You may have seen them in your local produce market – those plump pinkish red fruits with characteristic scars from thorns. These are heat-loving prickly pear fruit. Southern foragers can simply go out into their wild regions and pick the fruit, but when do you harvest prickly pear fruit? Foragers interested in trying the fruits for themselves should read on for a few tips on how to pick prickly pear cactus and what to do with them once you have a bountiful harvest.
When Do You Harvest Prickly Pear Fruit?
Prickly pear fruit is found in warm regions of North America but even northern denizens can get a taste of this unique fruit in specialty markets. Prickly pear fruit is a traditional food of the indigenous population of arid, warm regions. The chubby little fruits are excellent eaten raw, stewed, canned or prepared into preserves but first you have to have a plant for picking prickly pear fruit. Harvesting isn’t difficult, but you need to take some precautions to protect yourself from the long spines and even more insidious glochids.

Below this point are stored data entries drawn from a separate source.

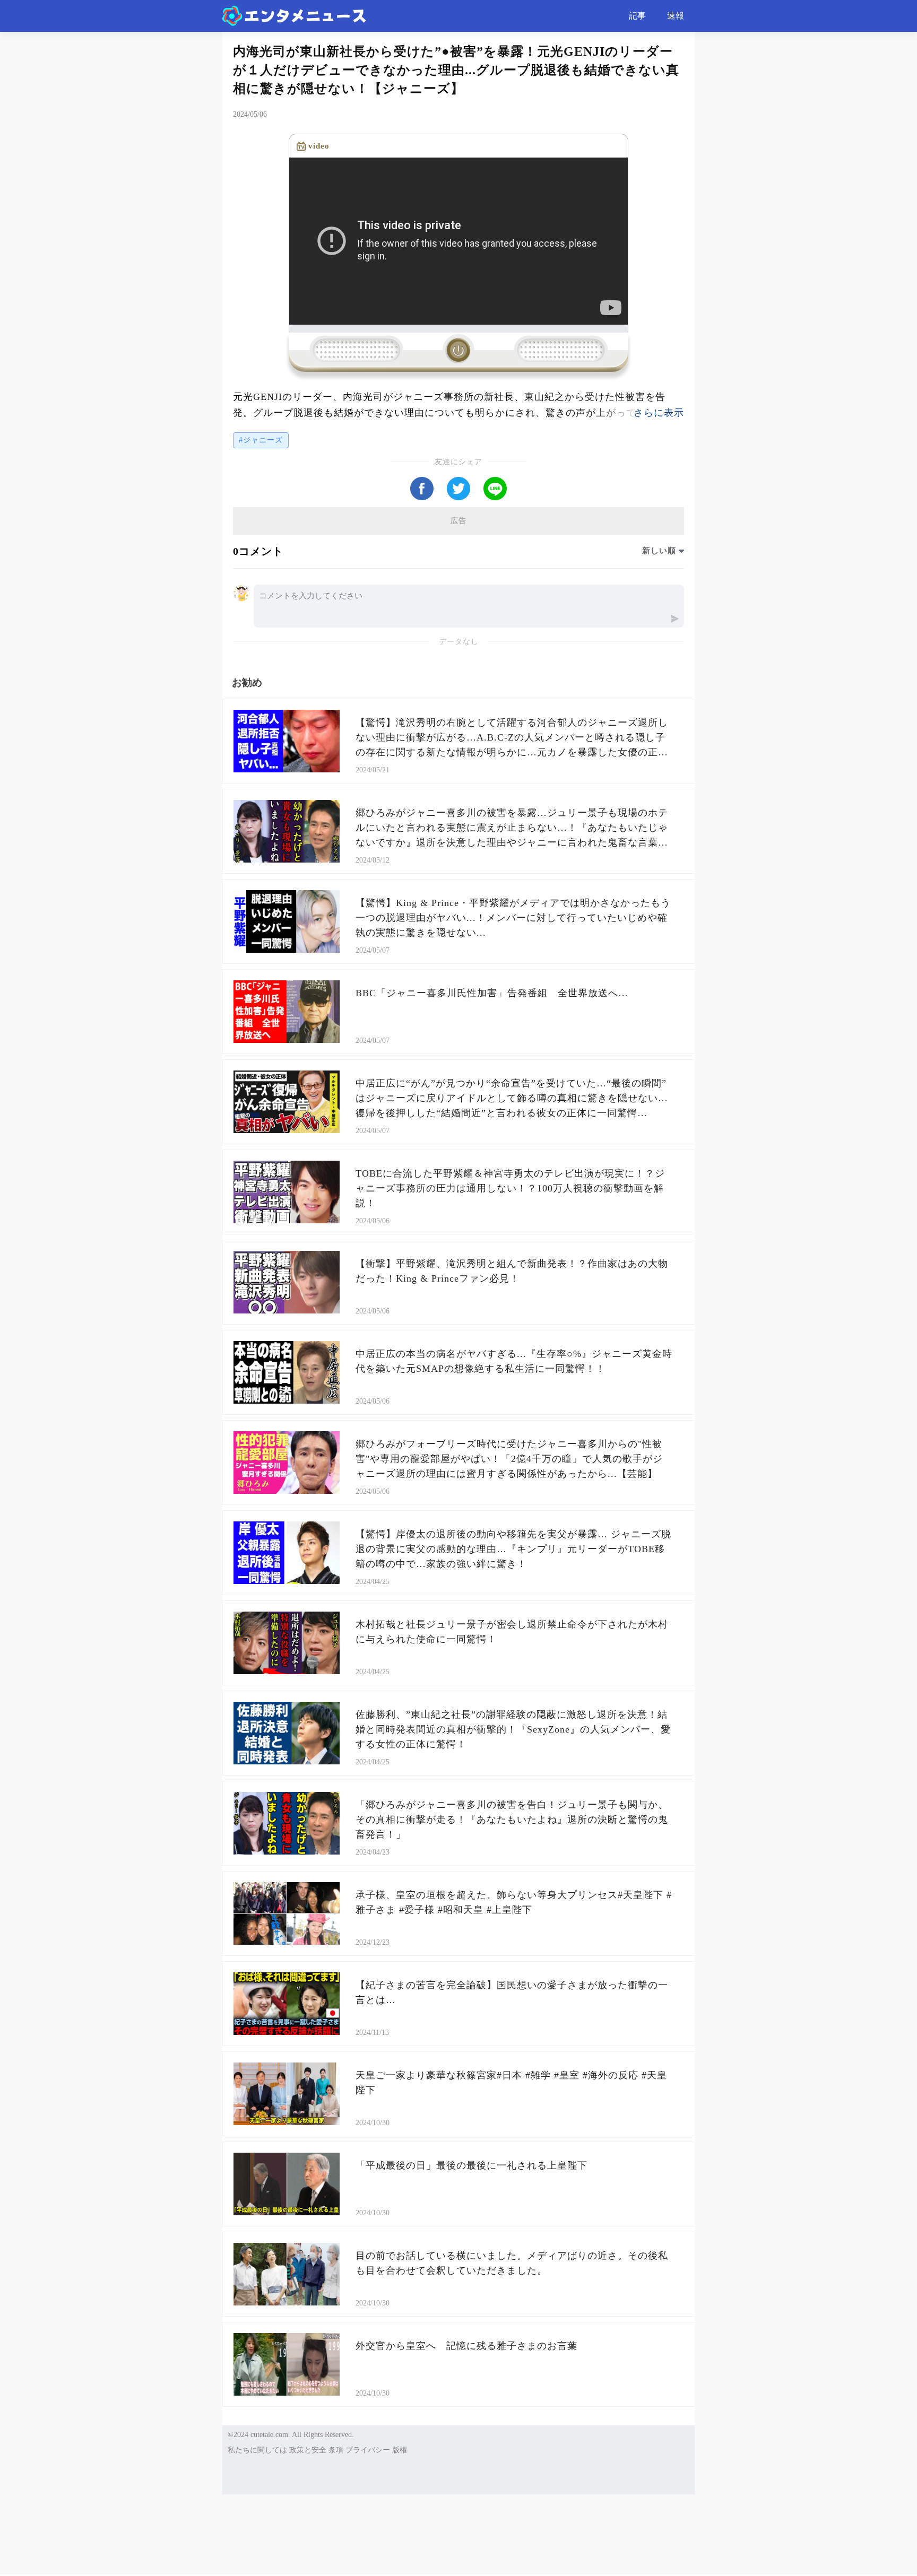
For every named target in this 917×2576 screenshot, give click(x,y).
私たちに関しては (257, 2450)
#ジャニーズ (261, 440)
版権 (399, 2450)
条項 (335, 2450)
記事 (637, 15)
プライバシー (367, 2450)
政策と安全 (307, 2450)
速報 (675, 15)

August is when the fat cactus pads of the prickly pear are adorned with ruby red fruits. Most expert gatherers recommend picking prickly pear fruit with a deep ruby color and no green remaining. These fruits will be sweetest and juiciest with the best flavor and will also remove easily.

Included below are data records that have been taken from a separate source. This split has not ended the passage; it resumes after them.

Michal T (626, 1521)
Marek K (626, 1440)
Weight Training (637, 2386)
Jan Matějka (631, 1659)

You should have long sleeves and thick leather gloves to protect yourself from the spines. The tiny, almost invisible glochids are the more dangerous than the large spines. A single brush against the fruit and you may get hundreds of invisible, fine spines imbedded in your skin. Bring along some duct tape just in case this happens. Use it to remove the spines and save yourself a lot of time and irritation.
There are a couple of schools of thought on the method used for harvesting prickly pear fruit. Most foragers use a pair of tongs or something similar to simply twist off the fruits. Ripe fruit should twist off easily.

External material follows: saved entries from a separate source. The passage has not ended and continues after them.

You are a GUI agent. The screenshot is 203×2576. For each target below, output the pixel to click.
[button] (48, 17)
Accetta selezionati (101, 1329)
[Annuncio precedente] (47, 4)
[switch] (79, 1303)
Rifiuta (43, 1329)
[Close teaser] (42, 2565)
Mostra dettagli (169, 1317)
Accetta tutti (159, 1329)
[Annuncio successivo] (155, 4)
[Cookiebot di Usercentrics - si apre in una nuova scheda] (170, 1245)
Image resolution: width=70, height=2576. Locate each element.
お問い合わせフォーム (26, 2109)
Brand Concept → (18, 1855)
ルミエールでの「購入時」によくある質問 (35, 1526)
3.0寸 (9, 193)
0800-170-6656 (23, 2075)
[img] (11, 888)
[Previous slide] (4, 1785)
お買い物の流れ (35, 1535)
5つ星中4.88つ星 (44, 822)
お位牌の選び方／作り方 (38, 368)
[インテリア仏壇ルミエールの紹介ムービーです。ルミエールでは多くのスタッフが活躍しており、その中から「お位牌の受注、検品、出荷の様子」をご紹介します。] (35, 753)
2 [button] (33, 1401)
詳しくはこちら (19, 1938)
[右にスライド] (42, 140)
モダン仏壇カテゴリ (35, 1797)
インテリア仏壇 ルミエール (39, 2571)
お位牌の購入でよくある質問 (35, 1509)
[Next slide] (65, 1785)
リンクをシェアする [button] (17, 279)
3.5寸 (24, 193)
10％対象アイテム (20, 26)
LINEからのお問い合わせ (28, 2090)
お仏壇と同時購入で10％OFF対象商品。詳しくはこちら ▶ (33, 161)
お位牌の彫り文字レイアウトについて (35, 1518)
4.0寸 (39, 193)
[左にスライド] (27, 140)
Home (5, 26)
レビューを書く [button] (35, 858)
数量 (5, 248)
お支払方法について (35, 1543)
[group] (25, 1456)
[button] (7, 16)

Alternatively, it has been suggested that a small butane burner with a wand is the best method. Use the tool to scorch off the pear’s thorns and glochlids. Using a burner makes harvesting prickly pear fruit less fraught with peril, as the lack of spines renders the fruit safe to grab.
Always leave a few fruit for wild animals and birds. Place fruit in a basket or bag but try not to layer them too much, crushing the bottom fruit.
Prickly Pear Fruit Harvest Storage
Fruits will store in refrigeration for a couple of days but they are best used fresh. Store in a single layer of your crisper. If you have a bumper crop, you may choose to store them in the freezer. This will break down the fruit but it is still useful to make juice or a preserves. Frozen fruit can be mashed and strained to remove any seeds, skin and stray thorns. The juice will go bad in just a few days so should be used immediately or refrozen.
Common uses for a good prickly pear fruit harvest might be as a syrup in desserts, fermented into a delicious vinegar, or even in a tea. The juice also adds interest to many common alcoholic concoctions and enhances meats as a salsa or chutney.